Tintin didn’t die, though he came close to it several times over the course of the five decades that his creator, Georges Remi — who reversed his initials to form his pen name Hergé (say RG and you’ll see the connection) — drew him.

Back in ’29, Hergé’s comic style was new: albeit in black and white, the lines he drew were clear and well-defined (an aesthetic that came to be called the Clear Line); the noses were inspired by American cartoonist George McManus of Bringing Up Father fame, by Hergé’s own odd admission; and, in another trans-Atlantic export, all conversation took place in neat rectangular boxes within the comic panels, themselves separated by a wide gutter.

Tintin became very popular very quickly. In a year, the comic strips began to be published as books (or albums, as Casterman, the publisher of The Adventures of Tintin from 1934 onwards, called them). The albums came out in colour, and Tintin became more well-defined, down to the orange line that outlined his red hair. Snowy (as Milou was called in the English translation) stopped talking, but his heroics continued: he saved Tintin’s life in countless ways, including in one memorable strip in The Broken Ear, by biting the behind of a thief who had a gun to Tintin’s face.

Although Tintin was a reporter, we only saw him write a report in the first story, but he referred to himself as one several times: “I don’t believe everything I hear.
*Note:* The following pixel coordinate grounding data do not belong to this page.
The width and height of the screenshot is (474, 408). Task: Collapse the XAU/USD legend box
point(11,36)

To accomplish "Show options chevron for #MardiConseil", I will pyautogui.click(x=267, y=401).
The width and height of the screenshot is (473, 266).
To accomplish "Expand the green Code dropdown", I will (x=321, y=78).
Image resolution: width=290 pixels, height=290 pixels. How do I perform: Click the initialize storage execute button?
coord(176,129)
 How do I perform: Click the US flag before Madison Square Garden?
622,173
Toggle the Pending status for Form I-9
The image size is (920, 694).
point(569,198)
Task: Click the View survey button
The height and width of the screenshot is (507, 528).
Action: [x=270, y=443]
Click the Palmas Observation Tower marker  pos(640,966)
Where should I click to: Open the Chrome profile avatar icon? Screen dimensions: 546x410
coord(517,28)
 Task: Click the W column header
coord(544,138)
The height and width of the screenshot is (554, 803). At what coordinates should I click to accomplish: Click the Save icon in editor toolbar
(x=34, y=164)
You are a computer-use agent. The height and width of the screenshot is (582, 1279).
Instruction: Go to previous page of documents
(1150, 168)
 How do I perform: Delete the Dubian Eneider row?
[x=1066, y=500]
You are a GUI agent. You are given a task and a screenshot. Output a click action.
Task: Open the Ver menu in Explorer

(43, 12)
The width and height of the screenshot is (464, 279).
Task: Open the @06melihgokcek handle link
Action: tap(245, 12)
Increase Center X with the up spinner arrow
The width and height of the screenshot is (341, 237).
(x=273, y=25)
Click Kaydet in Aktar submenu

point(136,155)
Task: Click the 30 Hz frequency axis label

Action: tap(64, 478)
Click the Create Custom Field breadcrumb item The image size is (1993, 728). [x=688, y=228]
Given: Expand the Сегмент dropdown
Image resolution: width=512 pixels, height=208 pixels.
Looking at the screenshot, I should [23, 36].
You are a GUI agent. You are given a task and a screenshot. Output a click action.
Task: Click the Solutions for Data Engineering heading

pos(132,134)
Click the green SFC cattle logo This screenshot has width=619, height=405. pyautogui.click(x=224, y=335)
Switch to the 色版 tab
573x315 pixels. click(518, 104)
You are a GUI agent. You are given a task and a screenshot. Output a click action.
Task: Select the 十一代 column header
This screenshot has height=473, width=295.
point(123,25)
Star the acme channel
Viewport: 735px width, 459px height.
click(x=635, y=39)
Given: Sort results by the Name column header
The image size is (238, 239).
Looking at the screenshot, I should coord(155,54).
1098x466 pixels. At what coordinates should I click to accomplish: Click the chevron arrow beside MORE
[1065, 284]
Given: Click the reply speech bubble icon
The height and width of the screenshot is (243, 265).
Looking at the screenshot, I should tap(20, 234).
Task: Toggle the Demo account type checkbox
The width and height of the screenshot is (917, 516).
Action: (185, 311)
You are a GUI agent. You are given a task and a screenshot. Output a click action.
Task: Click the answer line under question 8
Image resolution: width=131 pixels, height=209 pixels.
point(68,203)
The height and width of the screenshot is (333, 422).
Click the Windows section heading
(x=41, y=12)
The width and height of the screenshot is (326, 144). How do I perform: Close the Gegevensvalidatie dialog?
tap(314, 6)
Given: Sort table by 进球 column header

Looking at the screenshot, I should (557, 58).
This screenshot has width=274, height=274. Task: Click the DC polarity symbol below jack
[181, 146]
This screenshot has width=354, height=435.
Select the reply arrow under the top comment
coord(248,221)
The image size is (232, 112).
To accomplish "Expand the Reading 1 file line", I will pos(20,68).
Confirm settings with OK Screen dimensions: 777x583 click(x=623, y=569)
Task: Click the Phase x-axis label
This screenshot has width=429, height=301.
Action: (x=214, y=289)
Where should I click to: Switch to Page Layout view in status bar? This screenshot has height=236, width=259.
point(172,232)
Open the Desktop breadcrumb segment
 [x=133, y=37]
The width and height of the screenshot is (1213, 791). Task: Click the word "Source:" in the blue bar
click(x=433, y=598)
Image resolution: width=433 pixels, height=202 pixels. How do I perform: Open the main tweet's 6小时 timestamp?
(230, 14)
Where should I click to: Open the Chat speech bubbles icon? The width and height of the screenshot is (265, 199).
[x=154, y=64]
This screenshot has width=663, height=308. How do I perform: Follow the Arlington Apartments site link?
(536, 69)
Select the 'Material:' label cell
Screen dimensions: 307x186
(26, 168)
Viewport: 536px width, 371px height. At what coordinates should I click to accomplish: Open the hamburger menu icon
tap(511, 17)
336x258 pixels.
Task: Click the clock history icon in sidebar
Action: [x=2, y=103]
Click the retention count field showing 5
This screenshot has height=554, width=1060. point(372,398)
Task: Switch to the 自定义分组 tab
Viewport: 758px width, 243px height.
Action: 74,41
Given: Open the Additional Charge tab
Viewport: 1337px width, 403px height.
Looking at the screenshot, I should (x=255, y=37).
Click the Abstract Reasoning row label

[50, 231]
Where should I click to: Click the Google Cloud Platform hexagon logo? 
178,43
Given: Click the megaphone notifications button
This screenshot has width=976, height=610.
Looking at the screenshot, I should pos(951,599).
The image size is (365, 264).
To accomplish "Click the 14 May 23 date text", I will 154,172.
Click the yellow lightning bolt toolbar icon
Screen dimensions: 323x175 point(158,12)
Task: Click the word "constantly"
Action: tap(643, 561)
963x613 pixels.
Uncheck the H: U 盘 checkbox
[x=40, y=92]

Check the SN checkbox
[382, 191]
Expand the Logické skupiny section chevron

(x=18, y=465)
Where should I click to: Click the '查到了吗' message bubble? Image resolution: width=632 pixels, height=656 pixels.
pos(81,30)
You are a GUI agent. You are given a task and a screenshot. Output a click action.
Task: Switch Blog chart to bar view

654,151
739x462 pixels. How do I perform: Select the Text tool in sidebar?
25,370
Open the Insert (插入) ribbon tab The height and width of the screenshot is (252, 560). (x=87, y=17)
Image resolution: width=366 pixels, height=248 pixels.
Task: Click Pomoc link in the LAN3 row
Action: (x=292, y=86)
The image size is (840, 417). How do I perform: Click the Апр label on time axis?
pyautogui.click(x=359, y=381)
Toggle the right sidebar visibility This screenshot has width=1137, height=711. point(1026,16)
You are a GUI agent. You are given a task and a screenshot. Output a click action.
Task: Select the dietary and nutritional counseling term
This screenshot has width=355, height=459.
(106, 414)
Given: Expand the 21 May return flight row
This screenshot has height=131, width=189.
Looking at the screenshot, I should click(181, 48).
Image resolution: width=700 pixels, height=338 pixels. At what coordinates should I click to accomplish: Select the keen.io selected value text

Call it reporter’s instinct,” he often said, before dashing off into an improbable situation to uncover a mystery.

The enduring appeal of Tintin was that he was many other things — a Catholic boy scout envisaged by Hergé’s pro-fascism editor, Norbert Wallez; an adventurous young man who knew how to pilot a plane, ride a motorcycle and steer a boat; an earnest do-gooder who fought evil with a mean right hook no matter its nationality; and a loyal friend to the cast of characters who came to inhabit the Tintin universe, including the potty-mouthed rum-loving Captain Haddock, the hard-of-hearing brilliant scientist Professor Calculus and the comical policemen twins Thomson and Thompson.

Pre-war Belgium, with its pillarised society meant that Hergé — who himself attended a Catholic school, joined the Boy Scouts and did a year of military service— started out with an unselfconscious style of racist and paternalistic stereotypes of Jews, Africans, and natives of the Ruritanian lands that the comics were often set in. His second book, Tintin in the Congo, for instance, is a textbook case of racist depiction of African people as sub-human, and has remained stuck in the craw of readers through the ages.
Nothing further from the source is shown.